#### Problem statement:
The data should be duplicated exactly, with every word kept as it is.

*** Block opens ***

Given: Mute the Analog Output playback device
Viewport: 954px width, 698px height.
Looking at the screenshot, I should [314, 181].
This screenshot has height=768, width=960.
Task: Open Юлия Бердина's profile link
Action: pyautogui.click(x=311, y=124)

*** Block closes ***

#### Exercise response:
Given: Mute the Analog Output playback device
Viewport: 954px width, 698px height.
Looking at the screenshot, I should [314, 181].
This screenshot has height=768, width=960.
Task: Open Юлия Бердина's profile link
Action: pyautogui.click(x=311, y=124)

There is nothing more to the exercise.